[Collected data entries]

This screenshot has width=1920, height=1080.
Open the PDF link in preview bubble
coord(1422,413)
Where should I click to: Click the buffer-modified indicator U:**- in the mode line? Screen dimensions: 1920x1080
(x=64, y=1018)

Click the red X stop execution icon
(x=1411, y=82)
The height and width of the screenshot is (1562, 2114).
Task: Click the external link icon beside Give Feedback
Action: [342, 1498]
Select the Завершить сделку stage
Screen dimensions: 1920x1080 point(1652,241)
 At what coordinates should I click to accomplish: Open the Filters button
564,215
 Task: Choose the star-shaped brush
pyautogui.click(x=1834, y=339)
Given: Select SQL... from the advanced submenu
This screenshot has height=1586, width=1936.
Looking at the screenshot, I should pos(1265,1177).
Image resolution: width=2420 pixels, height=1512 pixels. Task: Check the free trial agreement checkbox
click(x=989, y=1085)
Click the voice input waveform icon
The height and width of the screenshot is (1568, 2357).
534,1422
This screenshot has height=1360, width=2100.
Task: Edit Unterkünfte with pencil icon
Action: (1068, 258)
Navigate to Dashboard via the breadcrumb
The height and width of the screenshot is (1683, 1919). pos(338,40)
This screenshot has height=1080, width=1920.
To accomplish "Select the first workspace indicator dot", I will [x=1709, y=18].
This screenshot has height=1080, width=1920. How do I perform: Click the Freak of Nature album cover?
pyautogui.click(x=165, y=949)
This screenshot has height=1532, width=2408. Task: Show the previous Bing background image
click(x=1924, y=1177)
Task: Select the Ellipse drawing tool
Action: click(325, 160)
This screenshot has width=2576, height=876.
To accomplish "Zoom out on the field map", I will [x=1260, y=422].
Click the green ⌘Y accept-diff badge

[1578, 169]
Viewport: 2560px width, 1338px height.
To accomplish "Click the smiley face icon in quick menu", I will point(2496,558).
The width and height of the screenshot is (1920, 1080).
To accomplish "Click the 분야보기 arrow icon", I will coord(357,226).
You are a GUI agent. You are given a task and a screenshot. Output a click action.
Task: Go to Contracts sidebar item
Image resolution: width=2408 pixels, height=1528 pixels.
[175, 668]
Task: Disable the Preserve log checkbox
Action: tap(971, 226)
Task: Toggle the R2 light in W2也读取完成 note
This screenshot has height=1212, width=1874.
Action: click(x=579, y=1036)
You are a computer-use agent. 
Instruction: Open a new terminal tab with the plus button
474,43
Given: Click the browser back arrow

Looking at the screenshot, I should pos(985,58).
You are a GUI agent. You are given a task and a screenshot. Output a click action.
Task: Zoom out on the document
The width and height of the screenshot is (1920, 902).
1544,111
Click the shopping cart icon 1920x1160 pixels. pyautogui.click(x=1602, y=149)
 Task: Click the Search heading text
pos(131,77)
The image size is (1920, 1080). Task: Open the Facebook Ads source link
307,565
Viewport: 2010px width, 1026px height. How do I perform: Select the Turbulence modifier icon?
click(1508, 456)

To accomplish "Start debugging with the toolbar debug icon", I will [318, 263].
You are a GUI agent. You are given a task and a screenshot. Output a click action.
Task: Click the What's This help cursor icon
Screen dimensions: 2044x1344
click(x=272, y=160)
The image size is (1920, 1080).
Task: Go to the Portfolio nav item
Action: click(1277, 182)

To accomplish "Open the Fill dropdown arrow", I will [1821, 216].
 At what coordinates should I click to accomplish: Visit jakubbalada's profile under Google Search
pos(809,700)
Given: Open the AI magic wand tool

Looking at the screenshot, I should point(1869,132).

# WHAT NEEDS TO BE DONE:
Once more, write all of the records exactly as given.

# SOLVED PROBLEM:
This screenshot has width=1920, height=1080.
Open the PDF link in preview bubble
coord(1422,413)
Where should I click to: Click the buffer-modified indicator U:**- in the mode line? Screen dimensions: 1920x1080
(x=64, y=1018)

Click the red X stop execution icon
(x=1411, y=82)
The height and width of the screenshot is (1562, 2114).
Task: Click the external link icon beside Give Feedback
Action: [342, 1498]
Select the Завершить сделку stage
Screen dimensions: 1920x1080 point(1652,241)
 At what coordinates should I click to accomplish: Open the Filters button
564,215
 Task: Choose the star-shaped brush
pyautogui.click(x=1834, y=339)
Given: Select SQL... from the advanced submenu
This screenshot has height=1586, width=1936.
Looking at the screenshot, I should pos(1265,1177).
Image resolution: width=2420 pixels, height=1512 pixels. Task: Check the free trial agreement checkbox
click(x=989, y=1085)
Click the voice input waveform icon
The height and width of the screenshot is (1568, 2357).
534,1422
This screenshot has height=1360, width=2100.
Task: Edit Unterkünfte with pencil icon
Action: (1068, 258)
Navigate to Dashboard via the breadcrumb
The height and width of the screenshot is (1683, 1919). pos(338,40)
This screenshot has height=1080, width=1920.
To accomplish "Select the first workspace indicator dot", I will [x=1709, y=18].
This screenshot has height=1080, width=1920. How do I perform: Click the Freak of Nature album cover?
pyautogui.click(x=165, y=949)
This screenshot has height=1532, width=2408. Task: Show the previous Bing background image
click(x=1924, y=1177)
Task: Select the Ellipse drawing tool
Action: click(325, 160)
This screenshot has width=2576, height=876.
To accomplish "Zoom out on the field map", I will [x=1260, y=422].
Click the green ⌘Y accept-diff badge

[1578, 169]
Viewport: 2560px width, 1338px height.
To accomplish "Click the smiley face icon in quick menu", I will point(2496,558).
The width and height of the screenshot is (1920, 1080).
To accomplish "Click the 분야보기 arrow icon", I will coord(357,226).
You are a GUI agent. You are given a task and a screenshot. Output a click action.
Task: Go to Contracts sidebar item
Image resolution: width=2408 pixels, height=1528 pixels.
[175, 668]
Task: Disable the Preserve log checkbox
Action: tap(971, 226)
Task: Toggle the R2 light in W2也读取完成 note
This screenshot has height=1212, width=1874.
Action: click(x=579, y=1036)
You are a computer-use agent. 
Instruction: Open a new terminal tab with the plus button
474,43
Given: Click the browser back arrow

Looking at the screenshot, I should pos(985,58).
You are a GUI agent. You are given a task and a screenshot. Output a click action.
Task: Zoom out on the document
The width and height of the screenshot is (1920, 902).
1544,111
Click the shopping cart icon 1920x1160 pixels. pyautogui.click(x=1602, y=149)
 Task: Click the Search heading text
pos(131,77)
The image size is (1920, 1080). Task: Open the Facebook Ads source link
307,565
Viewport: 2010px width, 1026px height. How do I perform: Select the Turbulence modifier icon?
click(1508, 456)

To accomplish "Start debugging with the toolbar debug icon", I will [318, 263].
You are a GUI agent. You are given a task and a screenshot. Output a click action.
Task: Click the What's This help cursor icon
Screen dimensions: 2044x1344
click(x=272, y=160)
The image size is (1920, 1080).
Task: Go to the Portfolio nav item
Action: click(1277, 182)

To accomplish "Open the Fill dropdown arrow", I will [1821, 216].
 At what coordinates should I click to accomplish: Visit jakubbalada's profile under Google Search
pos(809,700)
Given: Open the AI magic wand tool

Looking at the screenshot, I should point(1869,132).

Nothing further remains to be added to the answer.